[Provided records Boundary: Start]
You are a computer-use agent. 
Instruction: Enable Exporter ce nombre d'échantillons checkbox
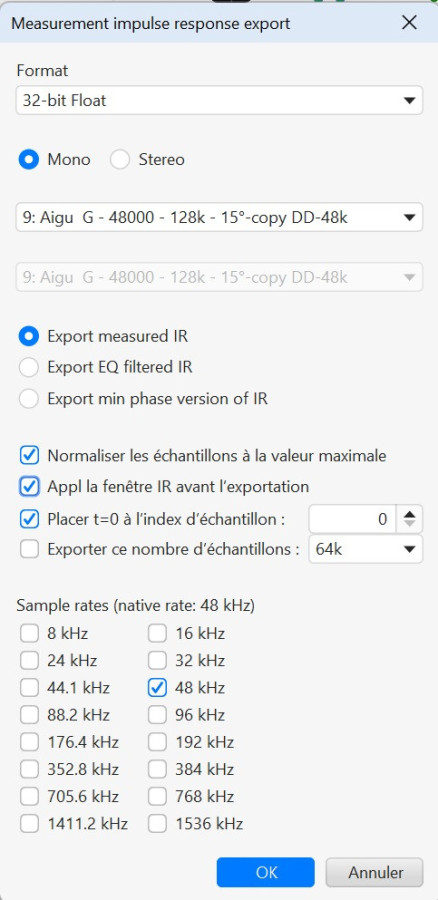point(29,549)
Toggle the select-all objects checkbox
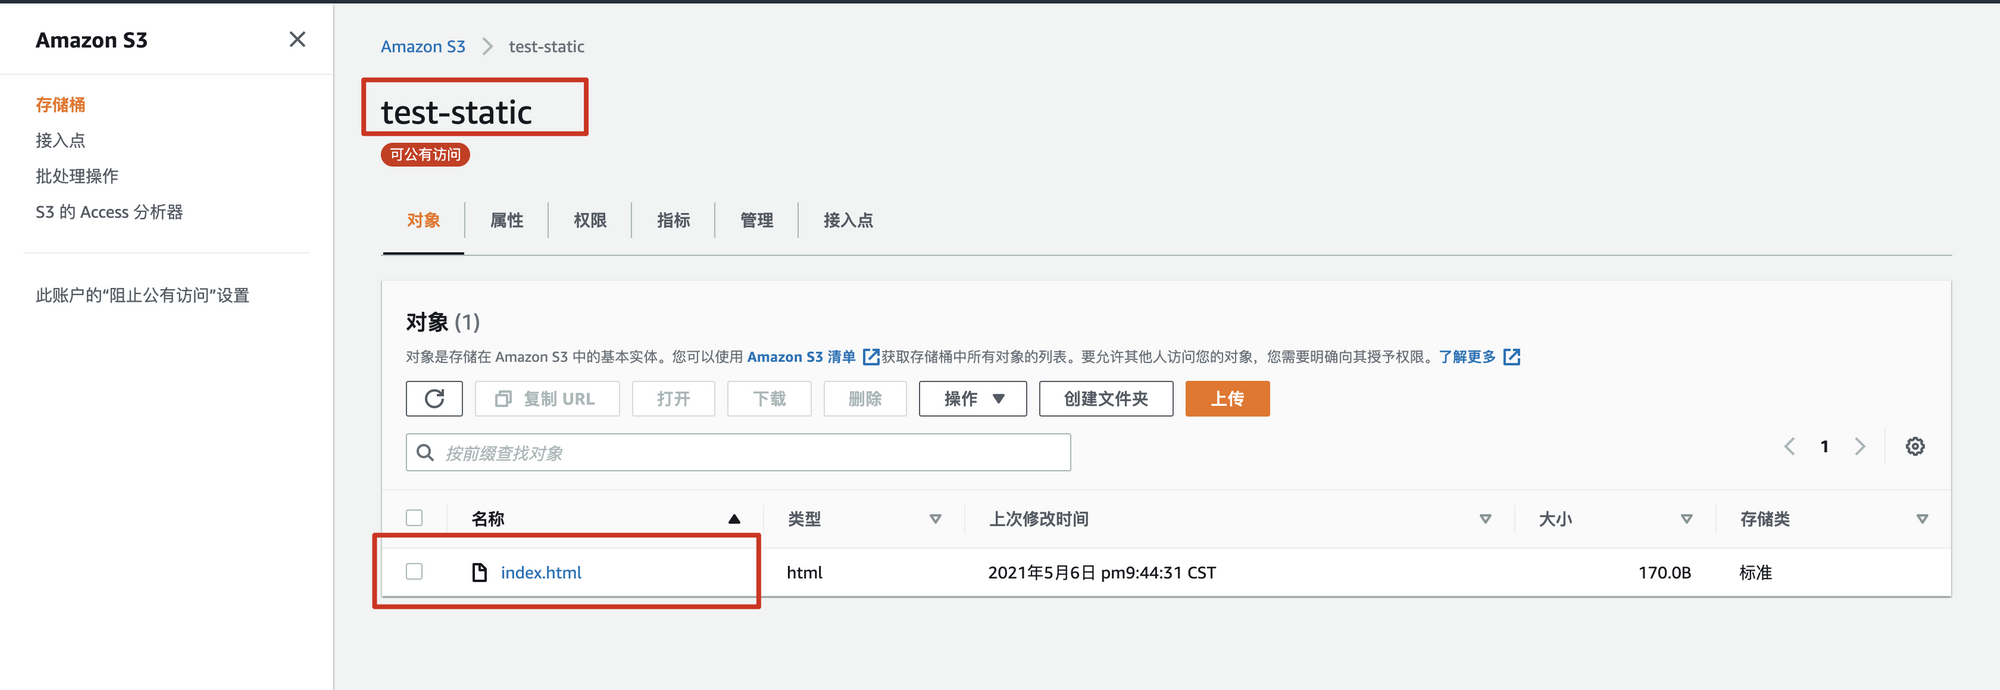 click(x=414, y=518)
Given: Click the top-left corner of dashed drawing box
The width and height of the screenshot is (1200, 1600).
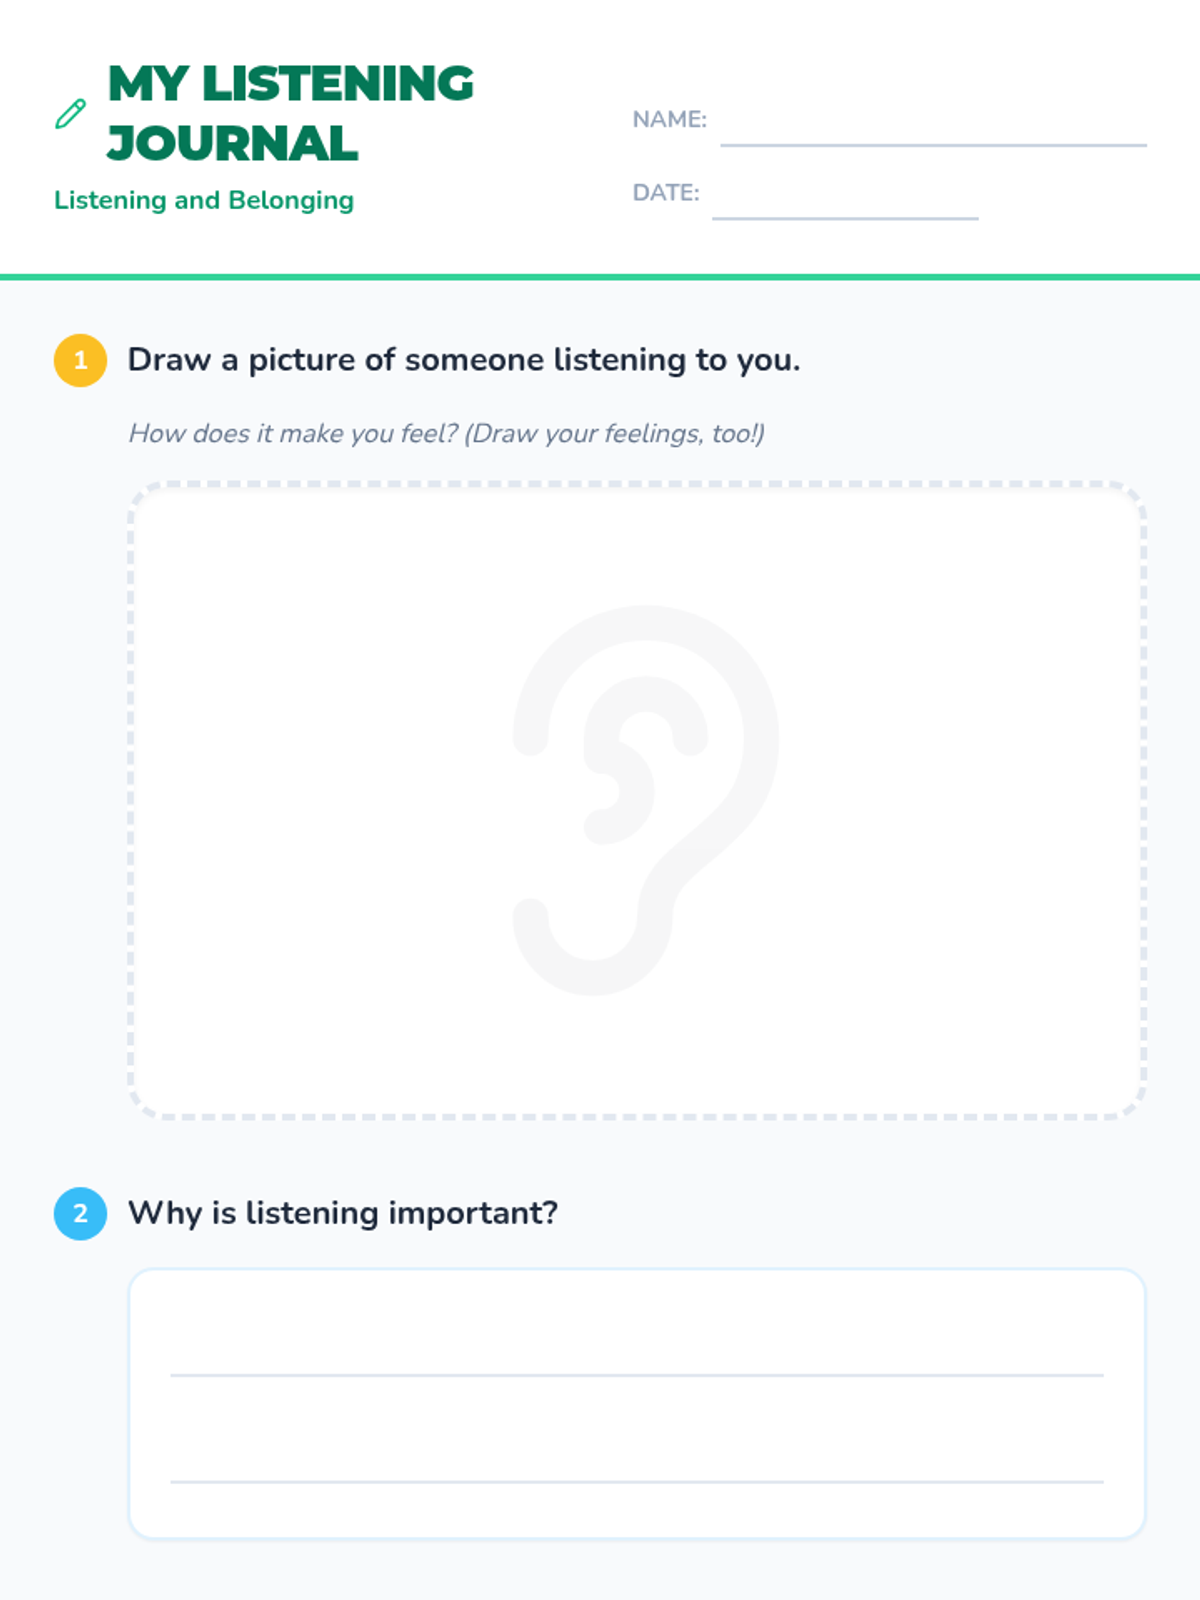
[Provided records Boundary: End]
| Task to carry out |
All lines from the line with "Instruction: Enable Exporter" through the final line of the data, both included, are to be repeated exactly; no other lines and no pictures.

| Task result |
Instruction: Enable Exporter ce nombre d'échantillons checkbox
point(29,549)
Toggle the select-all objects checkbox
 click(x=414, y=518)
Given: Click the top-left corner of dashed drawing box
The width and height of the screenshot is (1200, 1600).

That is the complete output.